**Direction:**
Copy out the items word for word, starting with the first line and going on through the line that contains "Action: (x=142, y=230)".

A run of records
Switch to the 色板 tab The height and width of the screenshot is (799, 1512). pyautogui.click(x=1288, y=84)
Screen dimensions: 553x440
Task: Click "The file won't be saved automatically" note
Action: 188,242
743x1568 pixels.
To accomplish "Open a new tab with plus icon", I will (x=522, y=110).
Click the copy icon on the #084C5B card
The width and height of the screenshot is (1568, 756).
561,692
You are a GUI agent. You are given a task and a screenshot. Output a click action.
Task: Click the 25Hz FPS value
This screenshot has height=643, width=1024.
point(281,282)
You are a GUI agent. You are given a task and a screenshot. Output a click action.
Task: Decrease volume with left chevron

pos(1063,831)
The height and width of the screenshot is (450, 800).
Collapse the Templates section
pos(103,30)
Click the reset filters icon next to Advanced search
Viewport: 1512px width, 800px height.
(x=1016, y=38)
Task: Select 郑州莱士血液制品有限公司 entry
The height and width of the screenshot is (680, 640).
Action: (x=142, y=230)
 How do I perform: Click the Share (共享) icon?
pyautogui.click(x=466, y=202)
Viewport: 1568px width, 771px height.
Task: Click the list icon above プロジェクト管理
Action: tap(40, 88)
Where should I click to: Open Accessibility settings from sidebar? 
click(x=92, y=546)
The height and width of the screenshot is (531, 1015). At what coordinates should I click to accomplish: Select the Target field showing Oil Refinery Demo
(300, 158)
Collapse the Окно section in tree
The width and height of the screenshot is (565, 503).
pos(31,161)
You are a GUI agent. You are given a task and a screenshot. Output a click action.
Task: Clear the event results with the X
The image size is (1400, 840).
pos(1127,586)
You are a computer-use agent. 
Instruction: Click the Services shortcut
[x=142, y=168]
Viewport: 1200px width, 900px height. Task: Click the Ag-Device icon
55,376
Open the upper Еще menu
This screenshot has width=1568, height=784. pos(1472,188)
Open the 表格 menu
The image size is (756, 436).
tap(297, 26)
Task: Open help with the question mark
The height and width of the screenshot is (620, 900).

**Exercise response:**
Switch to the 色板 tab The height and width of the screenshot is (799, 1512). pyautogui.click(x=1288, y=84)
Screen dimensions: 553x440
Task: Click "The file won't be saved automatically" note
Action: 188,242
743x1568 pixels.
To accomplish "Open a new tab with plus icon", I will (x=522, y=110).
Click the copy icon on the #084C5B card
The width and height of the screenshot is (1568, 756).
561,692
You are a GUI agent. You are given a task and a screenshot. Output a click action.
Task: Click the 25Hz FPS value
This screenshot has height=643, width=1024.
point(281,282)
You are a GUI agent. You are given a task and a screenshot. Output a click action.
Task: Decrease volume with left chevron

pos(1063,831)
The height and width of the screenshot is (450, 800).
Collapse the Templates section
pos(103,30)
Click the reset filters icon next to Advanced search
Viewport: 1512px width, 800px height.
(x=1016, y=38)
Task: Select 郑州莱士血液制品有限公司 entry
The height and width of the screenshot is (680, 640).
Action: (x=142, y=230)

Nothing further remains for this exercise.